The Companies Act, 2013 has significantly expanded the scope of internal controls to cover all aspects of operations of the company including the policies and procedures adopted by the company, safeguarding its assets, prevention and detection of frauds and errors, accuracy and completeness of accounting records and timely preparation of reliable financial information.
The controls which are generally taken into consideration for evaluation of internal financial controls are:
· Controls at the entity level
· IT General controls
· Controls at process / transaction level
Role of Management
Companies Act, 2013 defines the director’s responsibility in clause (e ) of sub-section 5 of section 134. The act requires the directors of listed company to state that they have laid down the internal financial control which is required to be followed by the company. Directors are also required to state that the financial controls are adequate and they are operating effectively.
Further, as per Rule 8 (5) (vii) of Companies (Accounts) Rule, 2014 Board of Directors of all companies should state in details the adequacy of internal financial controls with reference to financial statement.
Companies Act, 2013 is however silent on the responsibilities of the management except for deciding the scope of internal audit in consultation with the internal auditor.
Reporting responsibility
The report for the internal financial controls would be issued as per auditing standard SA 700 “Forming an opinion and reporting on the financial statements”. The auditor addresses the shareholders / members of the company regarding the operating effectiveness of the internal financial control of the company. The report is issued as an annexure to the independent auditor’s report along with the financial statement of any company as per the requirement of clause (i) of sub-section 3 of section 143 of the Companies Act, 2013.
The internal audit report is generally presented to the Audit committee of the company or those charged with governance in the company. The internal audit report is considered to be internal document of the organization. The statutory auditor can however use the internal audit report as per auditing standard SA 610 “Using work of internal auditors” as per his / her discretion.
Thus, on interpretation of the Companies Act, 2013 the responsibility for the reporting of Internal financial controls has more importance as it would be used by the members and other external parties who has stake in the company.
Integration of Internal Financial Controls with Internal audit
· The Internal Financial Control includes all aspects of operation of the company including the policies and procedures.
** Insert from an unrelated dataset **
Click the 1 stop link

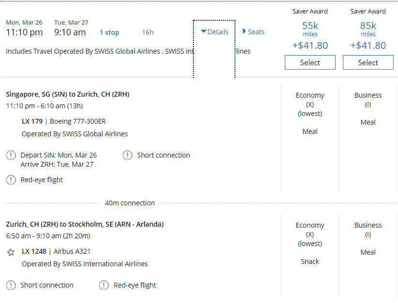[x=109, y=32]
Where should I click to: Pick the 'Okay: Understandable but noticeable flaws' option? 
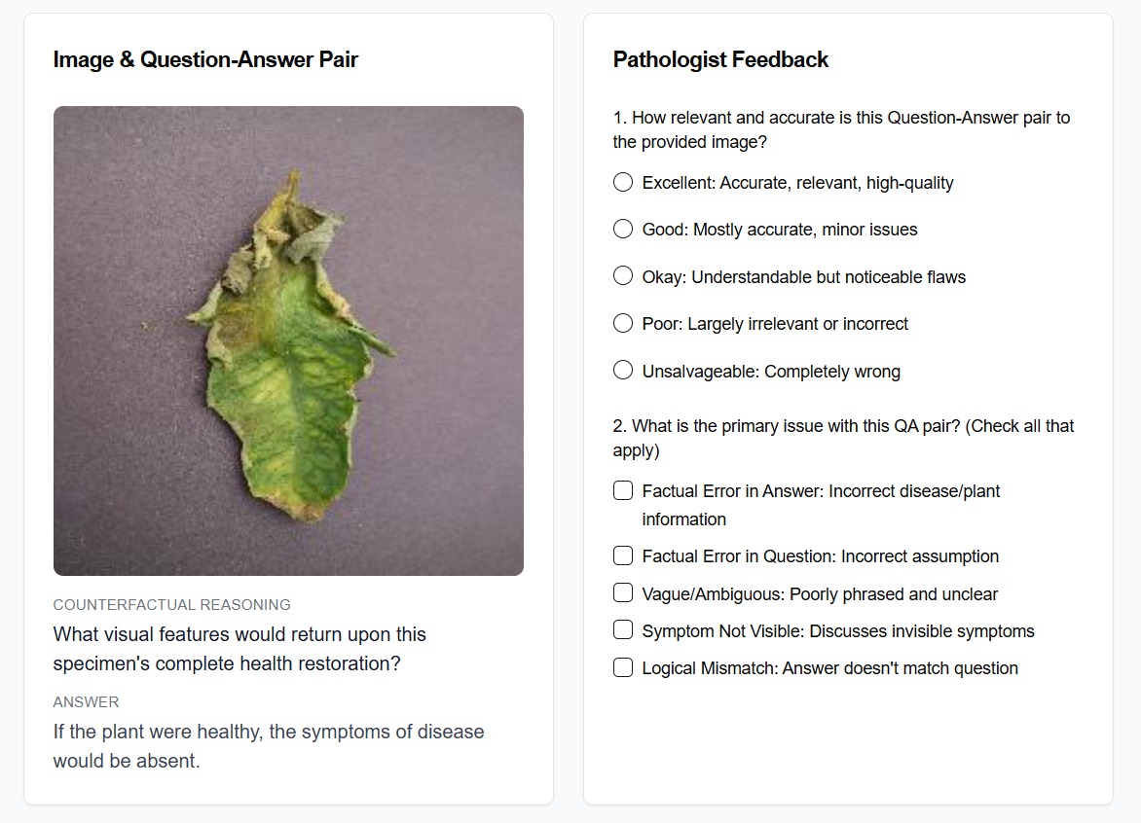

Thus, the internal financial control provides a holistic view of the company. It would help the internal auditor in scoping and planning the Audit calender.
· Since the emphasis of Internal Financial Control is on the policies and procedures of the company, it imparts process understanding of the company to the internal auditor and facilitates the risk assessment.
· The internal auditor can use the risk control template for control testing and the validation process.
· Internal auditor can provide assurance on the risk mitigation to the audit committee and to Those Charged with Governance prior to the financial closing process.
· The risk control matrix would help the internal auditor to focus on the risk involved in the activities or the system and provide remedial action / suggestion to the management regarding management of the risk identified.